百九十五
『お宝対決』で私が出した赤い鉱石、通称『ブラッディ・ルビー』。あの場でも何処で手に入れたのか聞いていたが、まだ諦めて無かったのか。
「あれは自然が齎したモノだと、メアリー様も仰っていたではありませんか」
人為的か神為的かは分からないが、とにかく自然が産み出したモノじゃないよ。
「そう。その自然が齎したモノである以上、たった一つである筈はありません。銀や金、ミスリルに至るまで、必ず鉱脈。というモノが存在しているでしょう?」
確かにそうだ。人為的に作られたのならまだしも、自然物であるからには『鉱脈』が在るのが当然と言える。

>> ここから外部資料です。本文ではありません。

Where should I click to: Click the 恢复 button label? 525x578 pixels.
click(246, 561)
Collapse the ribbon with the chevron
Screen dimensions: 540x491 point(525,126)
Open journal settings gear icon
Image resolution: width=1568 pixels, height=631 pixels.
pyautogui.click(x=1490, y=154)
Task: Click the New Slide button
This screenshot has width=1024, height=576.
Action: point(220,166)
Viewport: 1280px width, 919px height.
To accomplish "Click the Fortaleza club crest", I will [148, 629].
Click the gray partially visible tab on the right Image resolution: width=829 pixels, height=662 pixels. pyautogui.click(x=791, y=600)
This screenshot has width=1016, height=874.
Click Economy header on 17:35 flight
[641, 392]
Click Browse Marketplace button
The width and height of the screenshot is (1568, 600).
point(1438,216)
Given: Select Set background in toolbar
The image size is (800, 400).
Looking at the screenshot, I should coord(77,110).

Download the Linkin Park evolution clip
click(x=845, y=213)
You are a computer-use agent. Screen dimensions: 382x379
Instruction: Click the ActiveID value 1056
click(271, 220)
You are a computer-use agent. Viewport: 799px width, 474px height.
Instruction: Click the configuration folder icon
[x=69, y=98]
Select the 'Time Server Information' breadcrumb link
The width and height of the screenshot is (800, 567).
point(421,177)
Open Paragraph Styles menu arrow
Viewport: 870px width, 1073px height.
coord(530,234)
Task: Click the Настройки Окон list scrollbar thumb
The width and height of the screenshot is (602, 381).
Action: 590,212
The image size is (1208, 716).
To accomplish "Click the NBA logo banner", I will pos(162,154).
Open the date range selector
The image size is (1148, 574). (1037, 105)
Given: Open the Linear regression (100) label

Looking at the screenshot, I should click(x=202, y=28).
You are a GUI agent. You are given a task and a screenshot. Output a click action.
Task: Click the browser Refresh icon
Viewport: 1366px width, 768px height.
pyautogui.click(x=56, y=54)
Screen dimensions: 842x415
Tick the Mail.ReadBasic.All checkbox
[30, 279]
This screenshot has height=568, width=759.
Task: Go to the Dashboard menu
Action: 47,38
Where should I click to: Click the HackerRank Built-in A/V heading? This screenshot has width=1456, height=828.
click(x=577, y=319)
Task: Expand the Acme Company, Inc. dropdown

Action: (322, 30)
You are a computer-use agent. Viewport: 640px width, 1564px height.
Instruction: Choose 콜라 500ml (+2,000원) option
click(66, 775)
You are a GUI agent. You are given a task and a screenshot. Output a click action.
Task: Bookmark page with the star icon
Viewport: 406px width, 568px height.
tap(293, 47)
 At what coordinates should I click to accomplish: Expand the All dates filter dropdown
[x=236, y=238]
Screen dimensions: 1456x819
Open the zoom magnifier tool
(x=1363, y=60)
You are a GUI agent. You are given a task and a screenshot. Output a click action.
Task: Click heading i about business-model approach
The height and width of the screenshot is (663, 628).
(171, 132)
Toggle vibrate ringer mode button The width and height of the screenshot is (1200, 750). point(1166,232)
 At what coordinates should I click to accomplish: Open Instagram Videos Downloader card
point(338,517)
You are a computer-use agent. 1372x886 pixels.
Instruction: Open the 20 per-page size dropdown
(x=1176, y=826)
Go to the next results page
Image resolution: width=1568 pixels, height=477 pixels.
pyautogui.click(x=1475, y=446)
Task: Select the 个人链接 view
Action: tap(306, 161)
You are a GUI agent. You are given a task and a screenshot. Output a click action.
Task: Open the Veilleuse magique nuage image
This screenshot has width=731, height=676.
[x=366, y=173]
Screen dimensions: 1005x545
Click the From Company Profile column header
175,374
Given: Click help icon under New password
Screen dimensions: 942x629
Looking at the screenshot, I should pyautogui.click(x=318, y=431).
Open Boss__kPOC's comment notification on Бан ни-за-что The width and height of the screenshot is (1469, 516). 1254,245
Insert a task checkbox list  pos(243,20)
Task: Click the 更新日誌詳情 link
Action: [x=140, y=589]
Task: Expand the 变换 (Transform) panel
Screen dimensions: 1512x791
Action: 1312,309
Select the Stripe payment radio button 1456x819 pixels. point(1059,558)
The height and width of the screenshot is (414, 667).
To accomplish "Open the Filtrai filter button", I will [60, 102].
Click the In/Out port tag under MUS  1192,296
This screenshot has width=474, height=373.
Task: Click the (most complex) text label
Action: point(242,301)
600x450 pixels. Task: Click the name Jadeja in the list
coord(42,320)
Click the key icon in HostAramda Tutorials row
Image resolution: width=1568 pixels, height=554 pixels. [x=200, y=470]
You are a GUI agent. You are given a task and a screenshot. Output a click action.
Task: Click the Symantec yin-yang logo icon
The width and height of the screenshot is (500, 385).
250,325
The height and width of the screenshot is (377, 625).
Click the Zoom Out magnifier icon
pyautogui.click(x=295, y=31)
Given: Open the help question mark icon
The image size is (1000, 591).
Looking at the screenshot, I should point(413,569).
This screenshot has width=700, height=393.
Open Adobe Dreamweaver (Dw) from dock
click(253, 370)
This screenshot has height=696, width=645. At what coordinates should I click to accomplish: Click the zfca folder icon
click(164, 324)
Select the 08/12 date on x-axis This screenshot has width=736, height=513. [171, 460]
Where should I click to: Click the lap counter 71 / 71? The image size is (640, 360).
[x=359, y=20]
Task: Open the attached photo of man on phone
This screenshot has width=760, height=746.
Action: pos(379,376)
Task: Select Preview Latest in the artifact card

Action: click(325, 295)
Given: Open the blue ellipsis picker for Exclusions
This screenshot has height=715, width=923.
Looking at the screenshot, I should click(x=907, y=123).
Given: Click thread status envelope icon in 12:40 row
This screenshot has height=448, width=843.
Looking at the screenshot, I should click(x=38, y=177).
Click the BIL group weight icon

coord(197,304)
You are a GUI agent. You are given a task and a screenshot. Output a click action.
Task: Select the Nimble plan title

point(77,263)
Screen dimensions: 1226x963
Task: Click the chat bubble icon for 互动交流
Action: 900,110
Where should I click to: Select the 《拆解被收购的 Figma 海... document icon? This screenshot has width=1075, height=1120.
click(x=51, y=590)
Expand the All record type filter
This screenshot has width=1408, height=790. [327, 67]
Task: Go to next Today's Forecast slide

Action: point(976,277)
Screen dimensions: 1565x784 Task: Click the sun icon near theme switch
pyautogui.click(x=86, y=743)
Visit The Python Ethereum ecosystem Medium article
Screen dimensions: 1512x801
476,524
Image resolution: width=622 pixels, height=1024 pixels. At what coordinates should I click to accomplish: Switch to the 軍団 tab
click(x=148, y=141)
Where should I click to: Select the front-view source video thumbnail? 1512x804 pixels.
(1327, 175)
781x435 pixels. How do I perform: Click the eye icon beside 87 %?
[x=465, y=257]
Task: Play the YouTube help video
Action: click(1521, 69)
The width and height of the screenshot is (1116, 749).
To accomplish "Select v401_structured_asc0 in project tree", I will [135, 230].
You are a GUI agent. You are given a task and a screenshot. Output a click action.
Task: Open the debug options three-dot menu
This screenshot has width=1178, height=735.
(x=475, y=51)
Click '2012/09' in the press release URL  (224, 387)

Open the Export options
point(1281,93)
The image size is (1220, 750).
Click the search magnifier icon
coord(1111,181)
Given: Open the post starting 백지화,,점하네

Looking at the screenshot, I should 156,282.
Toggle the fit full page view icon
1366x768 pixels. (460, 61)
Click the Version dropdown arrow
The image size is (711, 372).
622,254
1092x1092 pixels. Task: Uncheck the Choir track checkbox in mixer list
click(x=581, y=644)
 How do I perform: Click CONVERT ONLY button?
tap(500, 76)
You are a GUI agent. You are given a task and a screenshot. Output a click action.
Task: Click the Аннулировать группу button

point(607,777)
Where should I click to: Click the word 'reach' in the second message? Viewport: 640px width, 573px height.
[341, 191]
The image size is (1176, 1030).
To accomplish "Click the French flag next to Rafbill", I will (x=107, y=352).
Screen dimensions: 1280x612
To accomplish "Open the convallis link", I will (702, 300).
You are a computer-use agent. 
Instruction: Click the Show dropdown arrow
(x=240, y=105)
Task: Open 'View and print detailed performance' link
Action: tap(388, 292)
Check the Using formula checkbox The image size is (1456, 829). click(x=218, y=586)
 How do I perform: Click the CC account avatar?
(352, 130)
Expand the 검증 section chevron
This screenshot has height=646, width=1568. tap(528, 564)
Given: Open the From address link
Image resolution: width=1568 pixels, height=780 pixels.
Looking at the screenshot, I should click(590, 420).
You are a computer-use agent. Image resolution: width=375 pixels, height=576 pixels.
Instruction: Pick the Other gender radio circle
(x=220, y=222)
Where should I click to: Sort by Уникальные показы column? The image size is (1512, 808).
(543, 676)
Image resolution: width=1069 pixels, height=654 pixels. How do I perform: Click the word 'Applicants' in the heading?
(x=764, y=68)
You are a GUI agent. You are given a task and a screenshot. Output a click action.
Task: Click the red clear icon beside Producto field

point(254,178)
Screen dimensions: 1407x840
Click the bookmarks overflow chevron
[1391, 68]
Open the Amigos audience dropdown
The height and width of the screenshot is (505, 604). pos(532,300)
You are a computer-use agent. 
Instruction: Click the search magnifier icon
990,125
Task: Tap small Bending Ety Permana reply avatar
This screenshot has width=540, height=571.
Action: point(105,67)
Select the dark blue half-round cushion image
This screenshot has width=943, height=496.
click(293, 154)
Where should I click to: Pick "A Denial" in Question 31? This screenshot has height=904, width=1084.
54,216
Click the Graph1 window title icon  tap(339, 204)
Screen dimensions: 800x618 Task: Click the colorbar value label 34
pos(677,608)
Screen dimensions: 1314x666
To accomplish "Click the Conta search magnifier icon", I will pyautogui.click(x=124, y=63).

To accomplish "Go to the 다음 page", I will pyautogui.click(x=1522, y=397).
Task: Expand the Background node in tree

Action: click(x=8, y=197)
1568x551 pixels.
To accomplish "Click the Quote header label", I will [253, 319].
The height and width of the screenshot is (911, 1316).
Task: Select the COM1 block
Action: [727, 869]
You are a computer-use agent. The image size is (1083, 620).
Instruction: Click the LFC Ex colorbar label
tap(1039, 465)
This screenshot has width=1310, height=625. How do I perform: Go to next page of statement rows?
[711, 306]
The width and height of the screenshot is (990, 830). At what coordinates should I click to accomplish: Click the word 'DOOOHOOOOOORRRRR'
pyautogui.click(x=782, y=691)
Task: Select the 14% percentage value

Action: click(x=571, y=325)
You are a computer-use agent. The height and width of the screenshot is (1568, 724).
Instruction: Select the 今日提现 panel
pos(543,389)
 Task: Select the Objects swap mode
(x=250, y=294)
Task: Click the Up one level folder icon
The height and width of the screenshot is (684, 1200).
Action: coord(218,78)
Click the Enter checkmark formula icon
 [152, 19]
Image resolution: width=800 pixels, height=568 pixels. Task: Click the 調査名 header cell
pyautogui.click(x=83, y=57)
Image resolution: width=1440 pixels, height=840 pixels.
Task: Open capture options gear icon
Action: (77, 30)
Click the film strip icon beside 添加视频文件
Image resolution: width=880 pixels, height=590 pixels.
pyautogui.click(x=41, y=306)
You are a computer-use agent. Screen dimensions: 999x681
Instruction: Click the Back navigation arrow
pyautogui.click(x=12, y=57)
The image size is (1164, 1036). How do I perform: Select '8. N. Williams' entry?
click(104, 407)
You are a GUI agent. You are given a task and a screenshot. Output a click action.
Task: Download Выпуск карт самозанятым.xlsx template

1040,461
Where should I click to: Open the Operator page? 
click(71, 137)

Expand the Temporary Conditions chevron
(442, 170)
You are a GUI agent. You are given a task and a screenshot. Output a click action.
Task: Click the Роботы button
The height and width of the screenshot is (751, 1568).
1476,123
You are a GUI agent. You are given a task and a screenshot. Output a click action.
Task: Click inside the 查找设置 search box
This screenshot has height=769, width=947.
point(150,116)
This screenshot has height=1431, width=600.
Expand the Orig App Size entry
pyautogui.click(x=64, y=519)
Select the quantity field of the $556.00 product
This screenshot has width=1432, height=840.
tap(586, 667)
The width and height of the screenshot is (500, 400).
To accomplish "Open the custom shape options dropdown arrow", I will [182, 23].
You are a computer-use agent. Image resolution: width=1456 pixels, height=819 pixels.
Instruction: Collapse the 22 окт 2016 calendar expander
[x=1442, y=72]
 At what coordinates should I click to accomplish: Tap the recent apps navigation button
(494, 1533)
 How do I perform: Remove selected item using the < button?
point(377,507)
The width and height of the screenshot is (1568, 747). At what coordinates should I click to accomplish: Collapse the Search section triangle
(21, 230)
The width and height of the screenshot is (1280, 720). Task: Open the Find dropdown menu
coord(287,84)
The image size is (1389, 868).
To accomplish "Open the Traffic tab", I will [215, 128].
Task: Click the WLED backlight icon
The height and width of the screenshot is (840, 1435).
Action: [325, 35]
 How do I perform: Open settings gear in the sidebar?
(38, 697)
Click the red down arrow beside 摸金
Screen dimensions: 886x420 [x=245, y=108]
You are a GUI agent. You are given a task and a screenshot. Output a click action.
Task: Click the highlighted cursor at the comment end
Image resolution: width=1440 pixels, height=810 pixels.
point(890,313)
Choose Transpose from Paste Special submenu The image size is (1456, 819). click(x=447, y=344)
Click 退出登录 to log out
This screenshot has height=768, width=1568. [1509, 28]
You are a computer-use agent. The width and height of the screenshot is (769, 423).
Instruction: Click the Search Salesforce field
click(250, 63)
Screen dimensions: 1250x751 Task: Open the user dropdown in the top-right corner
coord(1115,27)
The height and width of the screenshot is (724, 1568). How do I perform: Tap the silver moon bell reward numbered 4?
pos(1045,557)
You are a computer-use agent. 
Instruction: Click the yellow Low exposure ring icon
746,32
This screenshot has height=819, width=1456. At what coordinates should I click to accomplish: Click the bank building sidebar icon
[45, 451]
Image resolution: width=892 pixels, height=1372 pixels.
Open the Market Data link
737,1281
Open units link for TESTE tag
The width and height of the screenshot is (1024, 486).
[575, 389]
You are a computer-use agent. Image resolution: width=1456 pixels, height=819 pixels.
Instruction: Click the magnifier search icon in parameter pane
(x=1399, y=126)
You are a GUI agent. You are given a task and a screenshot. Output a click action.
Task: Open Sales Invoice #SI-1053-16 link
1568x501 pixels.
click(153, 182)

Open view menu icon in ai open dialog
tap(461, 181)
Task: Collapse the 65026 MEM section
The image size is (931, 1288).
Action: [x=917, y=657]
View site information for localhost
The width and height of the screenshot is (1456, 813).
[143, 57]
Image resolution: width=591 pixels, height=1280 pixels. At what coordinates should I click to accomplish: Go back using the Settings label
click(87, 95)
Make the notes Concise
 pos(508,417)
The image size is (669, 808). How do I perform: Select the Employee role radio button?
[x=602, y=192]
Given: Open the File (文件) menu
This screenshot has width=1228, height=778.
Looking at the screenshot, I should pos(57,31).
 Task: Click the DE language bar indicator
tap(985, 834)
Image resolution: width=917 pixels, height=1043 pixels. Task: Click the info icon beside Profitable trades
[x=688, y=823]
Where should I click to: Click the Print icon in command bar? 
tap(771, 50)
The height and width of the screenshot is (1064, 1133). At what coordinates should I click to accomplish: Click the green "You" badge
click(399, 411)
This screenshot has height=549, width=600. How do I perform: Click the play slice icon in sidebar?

「もし、鉱脈が存在しない。というのであれば、アレは人の手によって作り出された。と言えませんか?」
「それは、そうですが……」
リリーカさんは拳を握って顎に添え、視線を落として考え込んだ。彼女にはアレは森の中で拾ったのだと伝えている。もしそれがバレたのなら、コイツは森を更地にしてでも探し出すかもしれない。
「カナさんはどう思われますか?」
「へっ……?」
矛先が私へと変わる。上手い事誤魔化してこの場を乗り切らなくては……
「そ、そうですね。『へミニス』様の仰る通りだと思います」
私の答えに、ニタァッと笑みを作るタドガー。ゾワゾワっと産毛が逆立った気がした。
「では、教えて頂けませんかその場所を」
どうして私の目を見つめて言うんだこの人は。能面の様に無表情で、しかも瞬きもしないし……怖いだろ。
「わ、私に聞かれましても、分かりません」
「……ふむ。それもそうですね。ところで、お二人は何故この様な場所に?」
話題が他に移った事でホッと安堵する。あのまま続いていたらどうなった事やら……
「わ、私達は逃げ出したペットを探しているのですわ。『へミニス』様こそどうしてこの様な場所に……?」
「いえね、ちょっとした用事があって、実験もそこそこに家を出たのですよ。しかし、照り付ける日射しが厳しく――」
十月の日射しでもキツイんかあんた。
「なので、日陰のジメジメした所に避難をしに来たのですよ」
ナメクジみたいな人だな。
「ところで、ペットとはどの様な……?」
これです。とリリーカさんが『にぃちゃん』の似顔絵を見せる。まだ持ってたんだ。
「ホゥ。これは『リンクス』ですね」
その似顔絵を一目見て、タドガーはソレが何か言い当てた。
「ご存知なのですか?!」
「勿論、知っていますとも」
まさか、コイツが飼い主……とか言わないよね?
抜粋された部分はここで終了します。